Reproduce the listing lines from the one holding "616x799 pixels. How" through the end of the listing, inclusive, swapping "Arbitrum" for "Optimism" and leaving everything else untouched.
* begin INFORMATION SHOWN *
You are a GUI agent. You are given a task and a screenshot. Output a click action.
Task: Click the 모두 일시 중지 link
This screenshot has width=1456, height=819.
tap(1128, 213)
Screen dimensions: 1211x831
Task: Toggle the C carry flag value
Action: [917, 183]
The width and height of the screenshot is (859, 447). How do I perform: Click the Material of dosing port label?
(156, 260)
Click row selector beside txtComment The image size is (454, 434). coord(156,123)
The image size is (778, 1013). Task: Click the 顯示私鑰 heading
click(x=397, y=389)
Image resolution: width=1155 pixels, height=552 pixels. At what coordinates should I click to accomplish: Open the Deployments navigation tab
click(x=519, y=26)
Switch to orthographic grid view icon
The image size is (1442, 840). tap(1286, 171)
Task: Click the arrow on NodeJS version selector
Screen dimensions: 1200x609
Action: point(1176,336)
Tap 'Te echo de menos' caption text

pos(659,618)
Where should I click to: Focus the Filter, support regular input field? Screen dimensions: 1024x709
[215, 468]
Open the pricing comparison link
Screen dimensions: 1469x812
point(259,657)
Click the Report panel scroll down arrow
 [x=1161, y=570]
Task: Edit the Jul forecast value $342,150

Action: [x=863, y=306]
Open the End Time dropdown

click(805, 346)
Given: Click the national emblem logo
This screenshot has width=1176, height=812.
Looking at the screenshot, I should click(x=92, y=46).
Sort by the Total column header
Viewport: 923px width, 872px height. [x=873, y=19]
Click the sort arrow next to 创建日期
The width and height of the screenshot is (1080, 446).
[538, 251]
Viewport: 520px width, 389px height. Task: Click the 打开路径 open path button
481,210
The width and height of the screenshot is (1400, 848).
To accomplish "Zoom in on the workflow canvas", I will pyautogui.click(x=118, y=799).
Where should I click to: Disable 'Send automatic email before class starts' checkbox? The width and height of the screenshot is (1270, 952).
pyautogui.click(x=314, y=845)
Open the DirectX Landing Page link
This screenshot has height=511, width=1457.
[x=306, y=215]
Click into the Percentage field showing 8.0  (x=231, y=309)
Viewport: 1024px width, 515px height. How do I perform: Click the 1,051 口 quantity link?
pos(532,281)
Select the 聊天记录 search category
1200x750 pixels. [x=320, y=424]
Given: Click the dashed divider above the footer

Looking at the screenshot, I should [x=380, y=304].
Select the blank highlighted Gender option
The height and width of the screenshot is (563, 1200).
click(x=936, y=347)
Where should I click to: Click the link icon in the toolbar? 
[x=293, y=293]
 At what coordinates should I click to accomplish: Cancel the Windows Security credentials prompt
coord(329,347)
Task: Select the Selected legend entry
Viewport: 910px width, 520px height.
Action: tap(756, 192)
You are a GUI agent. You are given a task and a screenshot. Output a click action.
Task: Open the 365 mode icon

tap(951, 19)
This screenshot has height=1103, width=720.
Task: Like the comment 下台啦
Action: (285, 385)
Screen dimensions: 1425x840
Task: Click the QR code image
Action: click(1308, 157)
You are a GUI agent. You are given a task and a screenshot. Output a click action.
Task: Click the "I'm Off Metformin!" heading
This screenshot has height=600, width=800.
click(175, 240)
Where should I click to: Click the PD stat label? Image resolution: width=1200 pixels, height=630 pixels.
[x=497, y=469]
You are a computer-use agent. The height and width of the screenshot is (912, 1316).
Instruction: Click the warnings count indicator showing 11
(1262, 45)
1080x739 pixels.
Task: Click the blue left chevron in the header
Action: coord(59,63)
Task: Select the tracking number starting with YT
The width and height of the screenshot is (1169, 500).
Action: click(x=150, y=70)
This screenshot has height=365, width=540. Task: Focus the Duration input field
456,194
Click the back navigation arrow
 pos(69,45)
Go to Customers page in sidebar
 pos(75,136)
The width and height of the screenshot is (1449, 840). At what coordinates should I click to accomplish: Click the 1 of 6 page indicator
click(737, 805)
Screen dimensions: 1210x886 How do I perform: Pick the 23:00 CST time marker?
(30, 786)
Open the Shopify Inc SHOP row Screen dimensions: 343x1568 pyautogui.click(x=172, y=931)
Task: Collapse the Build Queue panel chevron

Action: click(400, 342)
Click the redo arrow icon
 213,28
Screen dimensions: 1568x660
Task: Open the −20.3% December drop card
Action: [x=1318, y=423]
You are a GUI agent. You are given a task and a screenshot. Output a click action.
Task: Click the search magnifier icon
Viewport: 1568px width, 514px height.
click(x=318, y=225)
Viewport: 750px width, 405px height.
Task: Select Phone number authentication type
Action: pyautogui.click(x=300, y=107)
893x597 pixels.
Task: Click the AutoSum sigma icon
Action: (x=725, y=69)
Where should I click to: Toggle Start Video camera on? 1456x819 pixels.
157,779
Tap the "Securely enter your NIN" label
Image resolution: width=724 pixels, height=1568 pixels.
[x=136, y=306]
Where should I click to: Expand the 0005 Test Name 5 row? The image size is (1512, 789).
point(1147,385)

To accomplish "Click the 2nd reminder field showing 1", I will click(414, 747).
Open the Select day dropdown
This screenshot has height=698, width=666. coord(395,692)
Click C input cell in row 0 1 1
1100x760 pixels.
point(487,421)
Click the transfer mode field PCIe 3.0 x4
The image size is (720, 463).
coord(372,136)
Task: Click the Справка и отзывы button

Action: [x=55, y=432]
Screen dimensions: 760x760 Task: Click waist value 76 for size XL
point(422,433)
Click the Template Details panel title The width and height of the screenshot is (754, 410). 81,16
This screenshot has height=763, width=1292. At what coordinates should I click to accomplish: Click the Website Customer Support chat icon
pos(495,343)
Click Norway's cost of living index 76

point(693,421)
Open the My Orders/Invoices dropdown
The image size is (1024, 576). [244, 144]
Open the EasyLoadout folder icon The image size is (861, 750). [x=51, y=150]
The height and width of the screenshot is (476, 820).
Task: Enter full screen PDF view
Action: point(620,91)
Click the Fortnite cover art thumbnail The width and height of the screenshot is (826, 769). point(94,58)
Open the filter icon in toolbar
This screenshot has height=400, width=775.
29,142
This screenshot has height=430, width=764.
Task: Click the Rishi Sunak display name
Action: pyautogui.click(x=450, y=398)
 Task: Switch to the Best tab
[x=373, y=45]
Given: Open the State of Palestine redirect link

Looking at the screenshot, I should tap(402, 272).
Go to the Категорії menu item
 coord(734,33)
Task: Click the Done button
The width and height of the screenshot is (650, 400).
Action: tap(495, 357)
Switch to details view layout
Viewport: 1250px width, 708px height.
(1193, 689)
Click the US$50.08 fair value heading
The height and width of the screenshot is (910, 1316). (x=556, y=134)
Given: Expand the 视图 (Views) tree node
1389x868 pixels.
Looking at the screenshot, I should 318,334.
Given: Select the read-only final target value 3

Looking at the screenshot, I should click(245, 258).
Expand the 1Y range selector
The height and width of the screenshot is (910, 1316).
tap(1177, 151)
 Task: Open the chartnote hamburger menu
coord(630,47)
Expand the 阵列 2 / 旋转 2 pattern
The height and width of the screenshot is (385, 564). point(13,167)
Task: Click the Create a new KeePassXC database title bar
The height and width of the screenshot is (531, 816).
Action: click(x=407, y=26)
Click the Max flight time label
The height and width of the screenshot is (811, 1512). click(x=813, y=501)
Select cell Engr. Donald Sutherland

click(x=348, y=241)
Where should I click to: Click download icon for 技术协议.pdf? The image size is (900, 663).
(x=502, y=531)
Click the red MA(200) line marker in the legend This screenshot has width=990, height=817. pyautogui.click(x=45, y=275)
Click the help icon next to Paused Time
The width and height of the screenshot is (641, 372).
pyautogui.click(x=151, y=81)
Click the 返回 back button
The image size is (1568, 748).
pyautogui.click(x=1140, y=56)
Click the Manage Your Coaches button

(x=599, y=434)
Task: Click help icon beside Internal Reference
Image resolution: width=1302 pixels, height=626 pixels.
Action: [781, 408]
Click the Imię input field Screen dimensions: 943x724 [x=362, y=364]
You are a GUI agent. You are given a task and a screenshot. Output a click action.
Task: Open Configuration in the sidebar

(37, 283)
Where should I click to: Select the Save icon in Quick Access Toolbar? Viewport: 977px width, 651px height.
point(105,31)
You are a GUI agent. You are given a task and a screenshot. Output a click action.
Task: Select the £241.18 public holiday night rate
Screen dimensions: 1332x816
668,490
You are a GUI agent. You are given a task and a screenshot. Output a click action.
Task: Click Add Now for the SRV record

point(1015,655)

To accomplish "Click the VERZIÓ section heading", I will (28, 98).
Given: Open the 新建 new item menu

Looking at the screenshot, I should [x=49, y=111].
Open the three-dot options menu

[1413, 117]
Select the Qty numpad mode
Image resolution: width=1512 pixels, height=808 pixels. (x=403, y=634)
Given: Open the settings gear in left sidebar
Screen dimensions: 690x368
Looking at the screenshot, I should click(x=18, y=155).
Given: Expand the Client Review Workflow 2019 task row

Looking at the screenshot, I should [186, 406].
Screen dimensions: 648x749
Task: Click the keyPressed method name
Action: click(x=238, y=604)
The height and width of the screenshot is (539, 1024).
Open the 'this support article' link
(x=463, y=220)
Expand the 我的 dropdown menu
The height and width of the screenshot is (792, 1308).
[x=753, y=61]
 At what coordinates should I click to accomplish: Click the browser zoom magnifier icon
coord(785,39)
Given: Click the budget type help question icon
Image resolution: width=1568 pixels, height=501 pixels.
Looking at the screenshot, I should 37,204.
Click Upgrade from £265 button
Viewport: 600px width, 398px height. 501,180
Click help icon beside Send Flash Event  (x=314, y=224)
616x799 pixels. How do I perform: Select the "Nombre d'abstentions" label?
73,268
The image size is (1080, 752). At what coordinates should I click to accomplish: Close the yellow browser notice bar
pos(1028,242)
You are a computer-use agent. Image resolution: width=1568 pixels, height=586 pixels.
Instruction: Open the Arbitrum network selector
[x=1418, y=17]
* end INFORMATION SHOWN *
▸ **EXERCISE RESPONSE**
616x799 pixels. How do I perform: Select the "Nombre d'abstentions" label?
73,268
The image size is (1080, 752). At what coordinates should I click to accomplish: Close the yellow browser notice bar
pos(1028,242)
You are a computer-use agent. Image resolution: width=1568 pixels, height=586 pixels.
Instruction: Open the Optimism network selector
[x=1418, y=17]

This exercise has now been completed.